Rams leave 'em wanting more

By Dave Goldberg
Associated Press

ST. LOUIS -- With a minute left in their 42-20 victory over San Francisco, the St. Louis Rams reached the 49ers' 1-yard-line.

Dick Vermeil
Dick Vermeil and the Rams have given their fans plenty of reasons to celebrate.
Rams coach Dick Vermeil ordered backup quarterback Paul Justin to take a knee. Twice.

"Boooo!" went the fans.

Big problem.

The Rams are the NFL's only unbeaten team. St. Louis fans are so unused to winning -- they had the Cardinals before they got the Rams -- that they don't know the etiquette for winning.

"Hey, those coaches over there on the other side are my friends," Vermeil said after the game Sunday. "Besides, we have to play them again. You don't want to make enemies by running it up."

Running it up indeed. It had been 17 games and almost nine years since the Rams -- both Anaheim and St. Louis varieties -- had beaten San Francisco. Yes, San Francisco beat them with Joe Montana and Steve Young, but they also beat them with Elvis Grbac and Jim Druckenmiller.

And if Vermeil suggested last week that nobody thought much about the streak, he belied that after the game, hugging owner Georgia Frontiere, and talking openly about it.

So did his players.

"I've been waiting my entire career to watch our team take a knee against that team," said defensive tackle D'Marco Farr, 0-10 against the 49ers entering Sunday's game and knowing NFL etiquette better than his fans.

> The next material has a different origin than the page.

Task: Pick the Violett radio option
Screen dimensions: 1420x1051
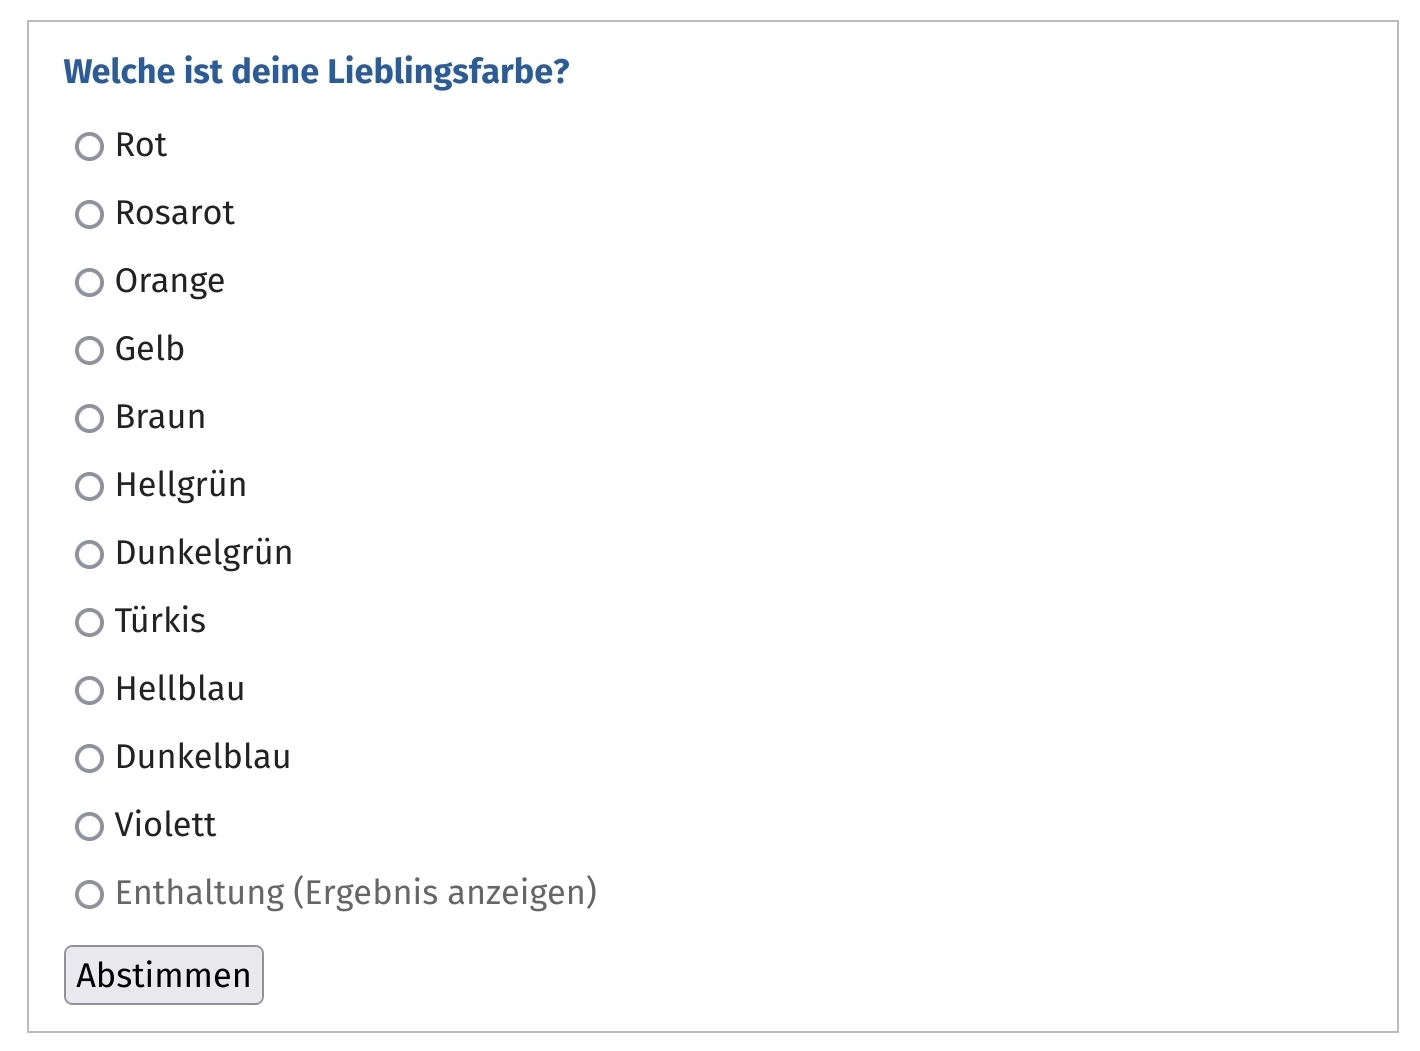Action: click(x=90, y=826)
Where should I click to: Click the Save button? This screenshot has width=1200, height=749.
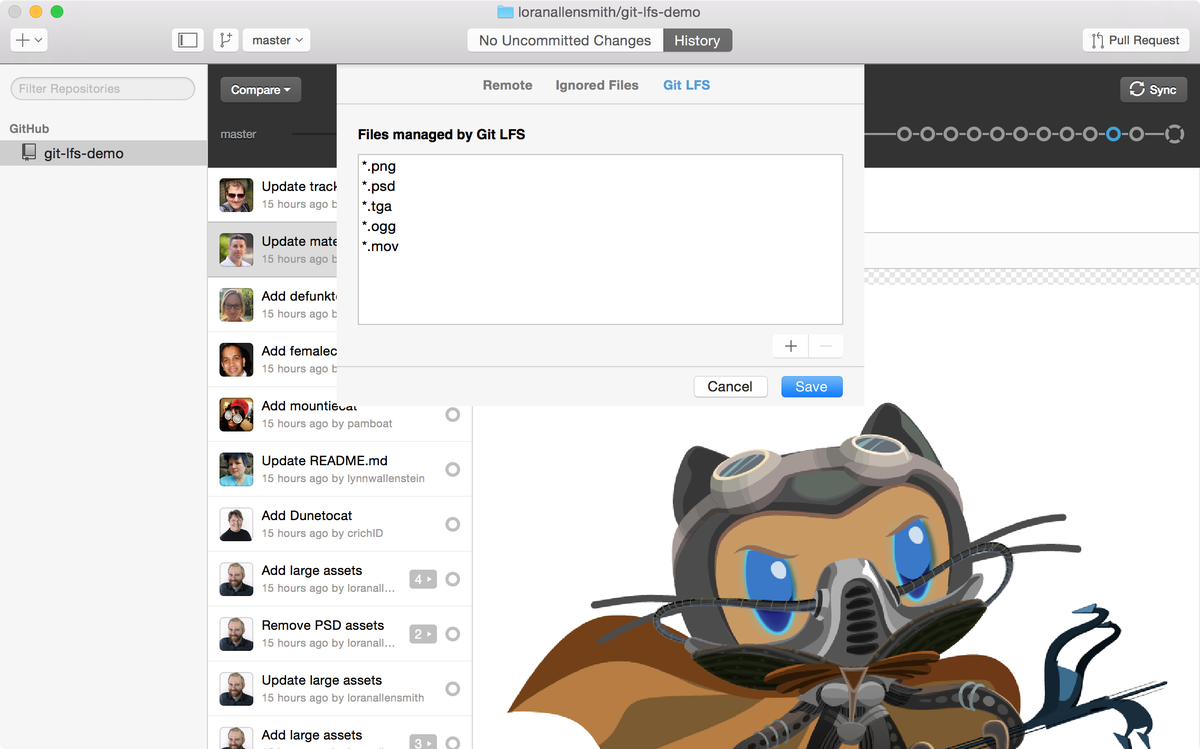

"It's by far the biggest win of my career," said cornerback Todd Lyght, who was 0-16 against the 49ers until Sunday. Then, there was the man who thinks of himself as Mentor of All Football Coaches, San Francisco general manager Bill Walsh.

He walked into Vermeil's news conference and hugged the St. Louis coach, who indeed is a Walsh protégé. "You're going all the way," Walsh told him and Vermeil blanched.

"Don't say that," Vermeil said.

In fact, why not? In a league that's finally achieved total parity (after all, the Eagles and Bengals won Sunday) why can't the Rams be this year's Falcons?

Vermeil has a quarterback in Kurt Warner, who is "Field of Dreams" reincarnated in a football uniform -- he was Gateway Conference Player of the year at Northern Iowa and starred for the Arena League's Iowa Barnstormers.

He was cut by the Packers, cut by the Bears, then made the Rams last year by beating out the well-traveled Will Furrer for the third-string spot behind Tony Banks and Steve Bono. He moved up to backup when Trent Green, the Rams' $16 million offseason acquisition, tore up his knee in the third exhibition game.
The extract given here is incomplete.